Valentine’s Day


Catherine McIntosh, Reporter


The national holiday that celebrates love and romance is on the rise once again. Stores like Safeway, Target, Hallmark and others are filled with heart balloons, red and pink chocolates, and fluffy teddy bears all waiting to be bought and enjoyed by a loving couple. Younger children may celebrate by sharing candies in their class while teens go on romantic dates whilst holding hands. Even our school begins to fill up with massive PDA followed by the exchange of flowers and stuffed animals while our capitalist system feeds off our lust for cheap products representing our affection for our significant other. We see that as we grow older we tend to solidify our feelings towards this specific day, whether it’s positive, negative, or completely neutral.

The romantic holiday known as Valentine’s Day has a history most don’t know about. Some who were asked had no idea when or where it started and one even believed the holiday was started by the candy companies to increase sales. Senior Andrew Boyd knows only that, “It has something to do with a guy called St. Valentine”. He’s not wrong, as the holiday was named after this gentleman. St. Valentine became well known during the 3rd century in the Roman Empire. According to, “When Emperor Claudius II decided that single men made better soldiers than those with wives and families, he outlawed marriage for young men”. St. Valentine disagreed with this decision and continued to marry young lovers. This, in turn, lead to his execution. But to this day, families, couples, and friends celebrate around the country gifting chocolates, cards, and flowers to show our loved ones how much they mean to us.

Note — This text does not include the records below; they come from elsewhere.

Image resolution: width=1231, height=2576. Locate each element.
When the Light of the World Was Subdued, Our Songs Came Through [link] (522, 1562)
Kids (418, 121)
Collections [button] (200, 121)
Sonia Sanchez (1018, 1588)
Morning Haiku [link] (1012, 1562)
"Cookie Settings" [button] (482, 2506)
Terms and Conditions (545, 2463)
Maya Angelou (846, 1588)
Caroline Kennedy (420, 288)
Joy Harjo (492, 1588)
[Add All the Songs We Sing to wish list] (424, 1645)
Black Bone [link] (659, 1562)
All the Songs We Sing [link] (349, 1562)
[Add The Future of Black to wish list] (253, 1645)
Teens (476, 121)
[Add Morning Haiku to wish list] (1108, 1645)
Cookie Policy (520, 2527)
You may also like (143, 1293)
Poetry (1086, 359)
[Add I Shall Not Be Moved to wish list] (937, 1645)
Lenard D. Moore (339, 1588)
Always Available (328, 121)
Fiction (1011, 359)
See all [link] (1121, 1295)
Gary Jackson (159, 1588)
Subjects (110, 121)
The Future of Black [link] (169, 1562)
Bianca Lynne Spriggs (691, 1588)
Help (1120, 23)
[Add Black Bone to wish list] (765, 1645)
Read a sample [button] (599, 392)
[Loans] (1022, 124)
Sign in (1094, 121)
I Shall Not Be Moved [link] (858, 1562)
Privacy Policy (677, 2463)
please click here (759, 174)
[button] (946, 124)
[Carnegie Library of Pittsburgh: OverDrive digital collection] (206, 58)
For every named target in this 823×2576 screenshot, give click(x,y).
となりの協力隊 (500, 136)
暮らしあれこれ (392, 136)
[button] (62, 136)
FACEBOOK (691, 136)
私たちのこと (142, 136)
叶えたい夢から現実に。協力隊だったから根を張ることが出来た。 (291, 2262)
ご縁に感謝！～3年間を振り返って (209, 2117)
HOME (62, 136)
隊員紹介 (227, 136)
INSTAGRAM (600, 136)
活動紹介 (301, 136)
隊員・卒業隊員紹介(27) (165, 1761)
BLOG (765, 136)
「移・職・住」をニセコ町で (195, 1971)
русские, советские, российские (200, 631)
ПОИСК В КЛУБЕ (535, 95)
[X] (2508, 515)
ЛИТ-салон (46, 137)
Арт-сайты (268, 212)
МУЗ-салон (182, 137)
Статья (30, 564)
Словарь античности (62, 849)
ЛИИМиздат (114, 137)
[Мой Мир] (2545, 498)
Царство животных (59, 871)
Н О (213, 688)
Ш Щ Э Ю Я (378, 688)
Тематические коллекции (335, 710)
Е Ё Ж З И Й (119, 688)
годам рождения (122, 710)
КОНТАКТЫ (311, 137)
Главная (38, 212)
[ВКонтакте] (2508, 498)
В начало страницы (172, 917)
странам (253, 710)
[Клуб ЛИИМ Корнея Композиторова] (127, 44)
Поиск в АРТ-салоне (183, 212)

When high school students look back on their elementary years, Valentine’s Day consisted of giving out candies to their classmates and making heart shaped crafts together. Celeste Wilhelm, a third grader at Centennial Elementary School, says she is very excited for Valentine’s Day. For her, February 14th is not a day for romance but a day to give and receive candy,  “We have a party in our class. We give candy to each other and put them in our baskets we made,” says Wilhelm. When she was asked if she had a Valentine, she gave an embarrassed grin but replied with a loud and prolonged “No”, obviously wanting to change the subject. Her brother Micah Wilhelm, a 7th grader at Washington Middle School, does Valentine’s Day a bit differently. Although he recalls doing similar things his sister is doing in elementary school, this year he is celebrating with his girlfriend. However, when he was asked if he was excited for this special day, he replies with, “I don’t know, it’s just not my holiday”. Junior Wu Merkurieff also feels unattached to this holiday, “I’m not excited for Valentine’s Day at all because I’m single,” he says with a laugh. “I usually go eat Panda Express or something,” he explains. A definite correlation between age and the fondness of Valentine’s Day begins to show as Boyd answers with the most unenthusiastic mood out of all the interviewees. He says, “I’m not excited for Valentine’s Day because I’m single and it doesn’t matter”. It seems that the older students get, the less positively they appear to think about about the 14th of February.

Valentine’s Day is something everyone can enjoy and celebrate whether they are in a relationship or single. If you decide on surprising your special someone or locking yourself in your room to cry and watch romcoms, do what makes you happy. Just remember that showing how much you love someone should be done everyday and not just once a year.